(ACTIVITY) In full and word for word, give the records again.

(DATA SHOWN)
= = = = =

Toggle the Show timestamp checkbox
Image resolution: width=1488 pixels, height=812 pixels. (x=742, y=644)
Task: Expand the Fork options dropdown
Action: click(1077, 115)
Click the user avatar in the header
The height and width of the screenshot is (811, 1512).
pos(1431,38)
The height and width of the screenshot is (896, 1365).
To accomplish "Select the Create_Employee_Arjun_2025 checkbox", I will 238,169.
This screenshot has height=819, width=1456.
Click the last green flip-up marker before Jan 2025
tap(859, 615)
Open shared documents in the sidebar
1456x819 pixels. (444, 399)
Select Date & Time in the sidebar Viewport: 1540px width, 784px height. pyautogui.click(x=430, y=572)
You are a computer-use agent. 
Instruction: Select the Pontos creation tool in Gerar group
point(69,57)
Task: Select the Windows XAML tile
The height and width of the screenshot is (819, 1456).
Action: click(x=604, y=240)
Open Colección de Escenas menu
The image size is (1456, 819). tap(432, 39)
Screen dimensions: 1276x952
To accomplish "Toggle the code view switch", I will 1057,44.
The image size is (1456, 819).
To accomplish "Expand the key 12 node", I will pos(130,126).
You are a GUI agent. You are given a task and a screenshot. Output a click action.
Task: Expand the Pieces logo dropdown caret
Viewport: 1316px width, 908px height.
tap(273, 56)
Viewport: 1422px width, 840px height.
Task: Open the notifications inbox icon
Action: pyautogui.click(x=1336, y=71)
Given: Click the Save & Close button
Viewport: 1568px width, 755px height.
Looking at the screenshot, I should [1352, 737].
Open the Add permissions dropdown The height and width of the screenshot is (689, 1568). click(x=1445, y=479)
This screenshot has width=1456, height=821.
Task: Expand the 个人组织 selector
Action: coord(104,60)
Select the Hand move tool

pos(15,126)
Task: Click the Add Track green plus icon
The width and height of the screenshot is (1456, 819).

= = = = =

(TASK RESPONSE)
Toggle the Show timestamp checkbox
Image resolution: width=1488 pixels, height=812 pixels. (x=742, y=644)
Task: Expand the Fork options dropdown
Action: click(1077, 115)
Click the user avatar in the header
The height and width of the screenshot is (811, 1512).
pos(1431,38)
The height and width of the screenshot is (896, 1365).
To accomplish "Select the Create_Employee_Arjun_2025 checkbox", I will 238,169.
This screenshot has height=819, width=1456.
Click the last green flip-up marker before Jan 2025
tap(859, 615)
Open shared documents in the sidebar
1456x819 pixels. (444, 399)
Select Date & Time in the sidebar Viewport: 1540px width, 784px height. pyautogui.click(x=430, y=572)
You are a computer-use agent. 
Instruction: Select the Pontos creation tool in Gerar group
point(69,57)
Task: Select the Windows XAML tile
The height and width of the screenshot is (819, 1456).
Action: click(x=604, y=240)
Open Colección de Escenas menu
The image size is (1456, 819). tap(432, 39)
Screen dimensions: 1276x952
To accomplish "Toggle the code view switch", I will 1057,44.
The image size is (1456, 819).
To accomplish "Expand the key 12 node", I will pos(130,126).
You are a GUI agent. You are given a task and a screenshot. Output a click action.
Task: Expand the Pieces logo dropdown caret
Viewport: 1316px width, 908px height.
tap(273, 56)
Viewport: 1422px width, 840px height.
Task: Open the notifications inbox icon
Action: pyautogui.click(x=1336, y=71)
Given: Click the Save & Close button
Viewport: 1568px width, 755px height.
Looking at the screenshot, I should [1352, 737].
Open the Add permissions dropdown The height and width of the screenshot is (689, 1568). click(x=1445, y=479)
This screenshot has width=1456, height=821.
Task: Expand the 个人组织 selector
Action: coord(104,60)
Select the Hand move tool

pos(15,126)
Task: Click the Add Track green plus icon
The width and height of the screenshot is (1456, 819).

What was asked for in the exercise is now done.